Выдающимся авторитетом в области русской государственной администрации XVIII века является Джон Ледонн: LeDonne J. Absolutism and Ruling Class: The Formation of the Russian Political Order, 1700–1825. New York and Oxford: Oxford University Press, 1991; LeDonne J. Ruling Russia: Politics and Administration in the Age of Absolutism, 1762–1796. Princeton: Princeton University Press, 1984; LeDonne J. The Territorial Reform of the Russian Empire 1775–1796. I: Central Russia, 1775–84 // Cahiers du monde russe et soviétique. 1982. Vol. 23. № 2. Р. 147–285; II: The Borderlands, 1777–96 // Cahiers du monde russe et soviétique. 1983. Vol. 23. № 4. Р. 411–457. См. также: Givens R. Eighteenth-Century Nobiliary Career Patterns and Provincial Government // Russian Officialdom: The Bureaucratization of Russian Society from the Seventeenth to the Twentieth Century / Ed. by W. McKenzie Pintner, D. K. Rowney. Chapel Hill: University of North Carolina Press, 1980. Р. 106–129; Wirtschafter E. Russia’s Age of Serfdom 1649–1861. Malden, Mass.: Blackwell Pub., 2008; McGrew R. Paul I of Russia, 1754–1801. Oxford: Clarendon Press, 1992.
Глава 15
Финансовая политика и торговля
В XVIII веке монархи постоянно думали о деньгах, за исключением случаев, когда вовсе не думали о них. Деньги тратились без учета доходов – до тех пор, пока острая необходимость (военные расходы, внешний долг) не вынуждали принимать радикальные меры финансового характера. Проблем насчитывалось немало, но ресурсы были потенциально доступны. Рост населения внутри страны и в Европе, а также подъем европейской экономики стимулировали спрос на российские товары; военные действия стимулировали производство; экспансия давала новые ресурсы. На протяжении всего столетия Россия отвечала при помощи не столько инноваций, сколько традиционных методов (прямые и косвенные налоги). Власти реагировали на бюджетные кризисы лишь постфактум, не принимая упреждающих мер, а потому реформы в налоговой сфере были нацелены в основном на получение доходов и не предусматривали никакой масштабной программы. При этом постановку целей и характер реформ определяла идеология, подразумевавшая как контроль меркантилистского образца, так и финансовую либерализацию в духе учения физиократов.

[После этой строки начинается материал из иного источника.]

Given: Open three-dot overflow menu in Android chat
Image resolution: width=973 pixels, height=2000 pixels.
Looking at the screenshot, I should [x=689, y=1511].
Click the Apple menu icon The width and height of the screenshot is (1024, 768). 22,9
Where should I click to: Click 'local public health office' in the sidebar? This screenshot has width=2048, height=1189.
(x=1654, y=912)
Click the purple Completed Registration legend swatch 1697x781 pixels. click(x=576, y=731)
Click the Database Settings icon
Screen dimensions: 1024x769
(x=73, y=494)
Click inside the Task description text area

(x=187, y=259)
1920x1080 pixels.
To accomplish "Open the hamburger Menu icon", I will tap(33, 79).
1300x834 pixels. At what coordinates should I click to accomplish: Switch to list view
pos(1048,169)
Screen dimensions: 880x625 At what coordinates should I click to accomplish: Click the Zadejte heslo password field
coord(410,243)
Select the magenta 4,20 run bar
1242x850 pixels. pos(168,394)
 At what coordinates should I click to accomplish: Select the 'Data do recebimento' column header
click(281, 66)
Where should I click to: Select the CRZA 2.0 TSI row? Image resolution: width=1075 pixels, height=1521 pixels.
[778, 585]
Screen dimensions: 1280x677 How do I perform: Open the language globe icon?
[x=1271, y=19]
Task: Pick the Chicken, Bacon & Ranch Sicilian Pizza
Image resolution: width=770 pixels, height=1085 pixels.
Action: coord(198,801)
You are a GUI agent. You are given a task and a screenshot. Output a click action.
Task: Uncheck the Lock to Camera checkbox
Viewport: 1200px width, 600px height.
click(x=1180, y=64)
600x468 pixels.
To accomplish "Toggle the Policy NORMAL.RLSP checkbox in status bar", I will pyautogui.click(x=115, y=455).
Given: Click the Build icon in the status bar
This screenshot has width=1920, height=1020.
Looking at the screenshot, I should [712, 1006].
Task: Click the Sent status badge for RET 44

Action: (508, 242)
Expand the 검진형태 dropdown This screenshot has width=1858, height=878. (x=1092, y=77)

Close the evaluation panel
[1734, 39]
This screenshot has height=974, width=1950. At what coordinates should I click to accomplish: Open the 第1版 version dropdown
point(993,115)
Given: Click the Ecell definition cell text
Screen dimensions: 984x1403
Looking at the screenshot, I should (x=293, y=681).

Европейские монархи-абсолютисты XVIII века имели в своем распоряжении много свободных средств. В течение всего столетия в России, также как во Франции и Великобритании, бо́льшую часть государственного бюджета составляли военные расходы: в начале царствование Петра I они выросли с 50 % (1701) до 70 % (1724). В несколько последующих царствований – Екатерины I (1725–1727), Петра II (1727–1730) и Анны Иоанновны (1730–1741) – власти урезали местную администрацию, старались не вести внешних войн и уделяли мало внимания вооруженным силам. Зато продолжилась петровская традиция увеличения придворных расходов, причем суммы тех времен намного увеличились: императоры не жалели денег на строительство и отделку дворцов, церквей, административных зданий, разбивку садов и парков, культуру и развлечения при дворе. И. де Мадариага напоминает, что одним из оснований легитимности абсолютных монархов была демонстрация (культуры и цивилизации, богатства, власти), и во всей Европе имело место «правление посредством демонстрации». Елизавета (1741–1761) преуспела в тратах обоих видов: она восстановила армию и оплатила очень дорогостоящую Семилетнюю войну (1756–1763) и, кроме того, возводила роскошные дворцы и церкви в стиле рококо по всей стране. Цифры, относящиеся к бюджету, говорят сами за себя: в 1744 году армия поглощала 80 % государственных доходов, но в 1762 году, под конец царствования Елизаветы, ее доля упала до 74 %; высвободившиеся средства пошли на работу судов. Неудивительно, что в эту эпоху вырос и бюджетный дефицит: около 8 % в 1733 году, 40–45 % – в 1760-м.